Mobbing prominent conservatives does nothing to challenge their ideas.

Alan McMichael

Topics Politics USA

In the US, there has been a trend recently of people heckling and protesting against conservatives and libertarians in public spaces.

Conservative commentators Candace Owens and Charlie Kirk were heckled by antifa (‘anti-fascists’) when trying to have breakfast at a restaurant in Philadelphia. Conservative writer and provocateur Milo Yiannopoulos was forced to leave a New York bar after a crowd of people from the Democratic Socialists of America started chanting ‘Nazi scum get out’. Texas senator Ted Cruz was forced out of a restaurant while having dinner with his wife, after a group of protesters gathered to chant ‘We believe survivors’ and question him over his support for Brett Kavanaugh.

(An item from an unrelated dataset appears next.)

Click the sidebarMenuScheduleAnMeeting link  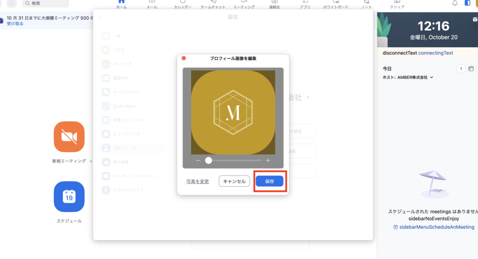coord(434,227)
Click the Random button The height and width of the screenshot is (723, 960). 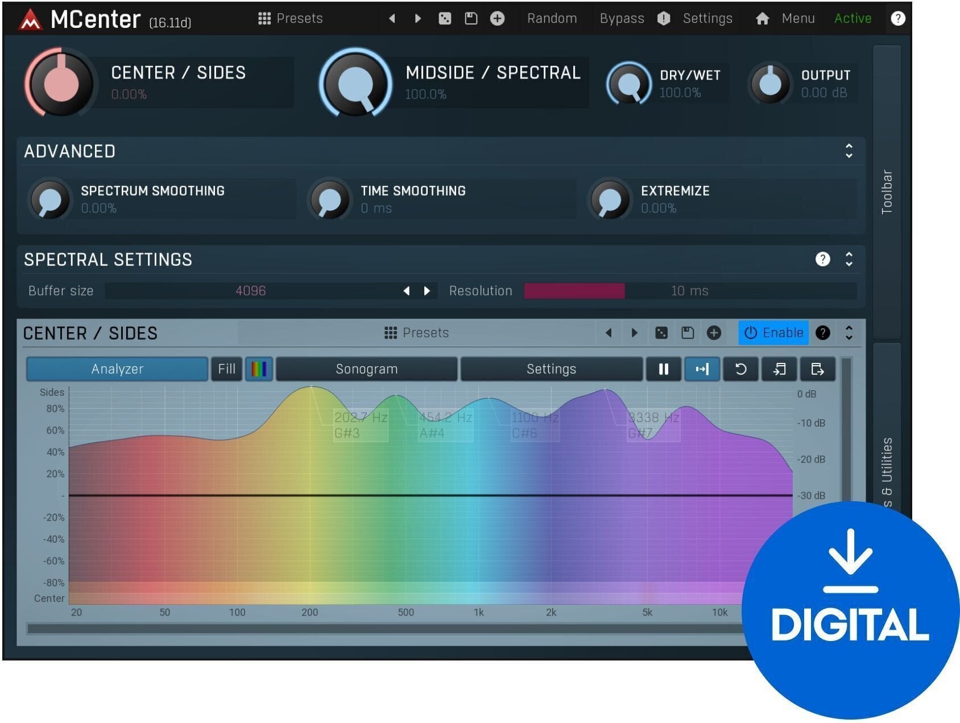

But things took a more sinister turn recently when a group of people from the group Smash Racism gathered outside Fox News host Tucker Carlson’s home and began chanting, ‘Tucker Carlson, we will fight! We know where you sleep at night!’. He was also called a ‘racist’ and a ‘scumbag’ by the protesters. An anarchist sign was spray painted on his driveway, his front door was almost kicked in. Carlson’s wife, who was home alone at the time, locked herself in the pantry and phoned the police. As they left, the protesters chanted, ‘We’ll be back! We won’t tell you when!’

These people were, they said, protesting against Carlson’s rhetoric about the migrant caravan that is making its way to the US-Mexico border: he has referred to it as ‘an invasion’.

The events at Carlson’s house represent a new low for civil discourse. Can we not disagree with other people without running them out of restaurants and bars, or showing up at their front door, to let them know that we know where they sleep at night? If we disagree with someone, whether they are conservative, liberal or libertarian, we should work to understand their arguments, and present better alternative arguments. We shouldn’t harass them in public or at their home.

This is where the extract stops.